You may have looked into this already and feel as though sugar is unavoidable. All pre prepared meals have suger added, condiments, even fruit juices, yoghurts, medicines! They all have added suger. And even the no added sugar products have non natural sweeteners, which have the same if not more negative effects as any refined sugar.

So how do we avoid it? Well yes, I would advise that you stop buying refined sugars, you could, for example, add honey and maple syrup to teas and baking for natural sugary sweetness.
Make food from fresh produce. Fresh, whole foods can still have carbohydrates and starch, which turn into sugars after eating, fruits have naturally occurring sugars, honey and maple syrup too! So you can not avoid sugar! But you can avoid refined sugars. These have a much higher energy content as it is essentially sugar concentrate. While certain foods such as pastas, breads, rice, etc, are carbohydrates, white grains turn into sugar in higher amounts than brown grains would. Substituting white grains for brown will bring done your sugar intake.

As mentioned, a lot of good food have naturally occurring sugars, but I’m going to let you in on a secret. Imagine you have a big jug of orange juice for instance, and you had been on a long distance run, how much of the jug of juice could you finish? If it was me, probably All of it… Now imagine the same scenario but you have a pile of ten massive oranges in front of you..how many oranges do you suppose you could eat? 2 maybe? 3 or four at push perhaps? Then you wouldn’t be able to have any more. The jug had the sugary juice of at least 20 oranges, and you could drink a huge amount of that! Why? Well with the orange fruit you’re getting all the fleshy, pulse of the orange, which contains fibre. Fibre helps break naturally occurring sugars with ease and efficiency.

What does this show us? That our relationship with sugar needs to as all our relationships Should be – balanced and mindful!

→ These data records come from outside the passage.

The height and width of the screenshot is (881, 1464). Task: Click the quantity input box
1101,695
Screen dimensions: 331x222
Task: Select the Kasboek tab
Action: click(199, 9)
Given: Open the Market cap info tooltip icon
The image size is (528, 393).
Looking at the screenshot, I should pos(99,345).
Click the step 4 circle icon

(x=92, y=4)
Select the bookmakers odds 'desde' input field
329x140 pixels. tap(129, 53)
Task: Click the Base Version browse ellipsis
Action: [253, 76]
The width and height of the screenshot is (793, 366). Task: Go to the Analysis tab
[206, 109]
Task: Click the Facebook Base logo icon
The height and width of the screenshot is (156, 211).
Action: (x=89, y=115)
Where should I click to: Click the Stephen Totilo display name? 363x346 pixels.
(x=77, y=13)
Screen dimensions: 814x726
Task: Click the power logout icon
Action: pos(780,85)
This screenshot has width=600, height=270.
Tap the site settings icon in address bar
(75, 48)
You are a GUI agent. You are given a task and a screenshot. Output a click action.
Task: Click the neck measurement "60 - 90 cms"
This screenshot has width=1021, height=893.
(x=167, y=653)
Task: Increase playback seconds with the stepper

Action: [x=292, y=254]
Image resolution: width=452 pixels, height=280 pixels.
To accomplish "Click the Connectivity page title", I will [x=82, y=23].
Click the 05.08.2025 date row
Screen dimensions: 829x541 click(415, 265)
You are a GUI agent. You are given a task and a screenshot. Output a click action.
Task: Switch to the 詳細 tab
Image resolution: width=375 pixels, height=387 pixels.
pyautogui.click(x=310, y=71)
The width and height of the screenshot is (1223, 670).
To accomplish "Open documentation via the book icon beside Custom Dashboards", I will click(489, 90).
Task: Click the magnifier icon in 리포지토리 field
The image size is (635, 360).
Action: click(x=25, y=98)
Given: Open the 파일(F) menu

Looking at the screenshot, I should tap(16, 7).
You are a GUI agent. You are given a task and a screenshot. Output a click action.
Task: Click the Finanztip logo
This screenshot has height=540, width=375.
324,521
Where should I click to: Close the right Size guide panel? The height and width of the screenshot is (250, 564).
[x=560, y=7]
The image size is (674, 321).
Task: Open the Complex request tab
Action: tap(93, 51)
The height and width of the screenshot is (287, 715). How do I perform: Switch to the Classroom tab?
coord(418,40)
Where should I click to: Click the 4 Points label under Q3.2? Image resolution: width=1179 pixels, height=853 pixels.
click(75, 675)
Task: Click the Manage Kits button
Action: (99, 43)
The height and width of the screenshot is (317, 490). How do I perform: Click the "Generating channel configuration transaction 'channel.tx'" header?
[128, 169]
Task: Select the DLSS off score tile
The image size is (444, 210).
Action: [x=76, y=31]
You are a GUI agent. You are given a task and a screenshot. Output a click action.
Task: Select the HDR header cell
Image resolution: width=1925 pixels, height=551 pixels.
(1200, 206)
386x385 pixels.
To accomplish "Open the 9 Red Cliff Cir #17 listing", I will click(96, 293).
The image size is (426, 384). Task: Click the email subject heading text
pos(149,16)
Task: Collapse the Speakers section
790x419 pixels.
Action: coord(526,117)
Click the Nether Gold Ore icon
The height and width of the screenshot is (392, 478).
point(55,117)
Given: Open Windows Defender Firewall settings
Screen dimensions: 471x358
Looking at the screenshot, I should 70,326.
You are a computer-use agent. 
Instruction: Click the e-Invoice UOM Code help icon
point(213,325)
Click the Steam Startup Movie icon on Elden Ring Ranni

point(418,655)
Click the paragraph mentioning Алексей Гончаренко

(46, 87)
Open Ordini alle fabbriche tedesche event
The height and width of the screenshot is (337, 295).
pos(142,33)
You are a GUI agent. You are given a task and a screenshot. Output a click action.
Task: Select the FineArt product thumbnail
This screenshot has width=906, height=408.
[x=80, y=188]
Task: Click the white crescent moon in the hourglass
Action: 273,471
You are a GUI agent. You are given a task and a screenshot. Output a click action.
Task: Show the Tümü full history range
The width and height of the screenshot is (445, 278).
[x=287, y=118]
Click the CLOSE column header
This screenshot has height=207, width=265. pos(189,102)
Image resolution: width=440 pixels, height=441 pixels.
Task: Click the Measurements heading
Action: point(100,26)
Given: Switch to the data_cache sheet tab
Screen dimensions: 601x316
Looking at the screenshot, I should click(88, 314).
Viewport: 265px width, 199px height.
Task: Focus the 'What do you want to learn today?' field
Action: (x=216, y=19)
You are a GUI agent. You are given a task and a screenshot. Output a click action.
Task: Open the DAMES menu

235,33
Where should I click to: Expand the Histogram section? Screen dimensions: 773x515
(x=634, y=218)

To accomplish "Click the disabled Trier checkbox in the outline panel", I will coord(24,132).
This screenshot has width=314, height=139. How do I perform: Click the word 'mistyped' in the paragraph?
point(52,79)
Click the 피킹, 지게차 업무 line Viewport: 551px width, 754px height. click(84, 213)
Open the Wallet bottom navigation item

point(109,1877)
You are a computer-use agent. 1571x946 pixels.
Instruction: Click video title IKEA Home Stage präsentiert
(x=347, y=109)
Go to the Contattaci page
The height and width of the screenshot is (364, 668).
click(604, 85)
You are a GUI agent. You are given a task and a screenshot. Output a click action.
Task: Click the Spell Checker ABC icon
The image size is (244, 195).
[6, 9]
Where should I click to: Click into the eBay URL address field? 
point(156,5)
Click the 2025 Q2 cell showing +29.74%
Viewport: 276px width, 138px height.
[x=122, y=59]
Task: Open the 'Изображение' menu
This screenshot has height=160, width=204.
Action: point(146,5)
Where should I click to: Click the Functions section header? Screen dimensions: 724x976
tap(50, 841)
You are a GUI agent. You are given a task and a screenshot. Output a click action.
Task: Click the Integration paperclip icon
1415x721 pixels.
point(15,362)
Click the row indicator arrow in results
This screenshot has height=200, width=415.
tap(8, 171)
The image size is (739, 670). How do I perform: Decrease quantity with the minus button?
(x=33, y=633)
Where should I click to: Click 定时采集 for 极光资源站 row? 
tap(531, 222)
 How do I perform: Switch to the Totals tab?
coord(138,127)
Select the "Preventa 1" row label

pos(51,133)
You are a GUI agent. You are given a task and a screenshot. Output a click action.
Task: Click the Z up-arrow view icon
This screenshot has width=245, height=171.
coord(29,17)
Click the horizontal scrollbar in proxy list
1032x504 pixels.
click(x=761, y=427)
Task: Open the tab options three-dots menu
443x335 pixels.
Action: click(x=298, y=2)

If you have sugary foods, accompany it with high fibrous foods, water, and maintain a healthy active lifestyle, from simply taking daily walks and performing simple stretches, swimming, running, rick climbing, yoga, whatever your personal life warrants you to engage in!

I hope this article will get you thinking about sugar with a healthier mindset, and make your relationship with sugar a one that can be enjoyed without eating yourself sick!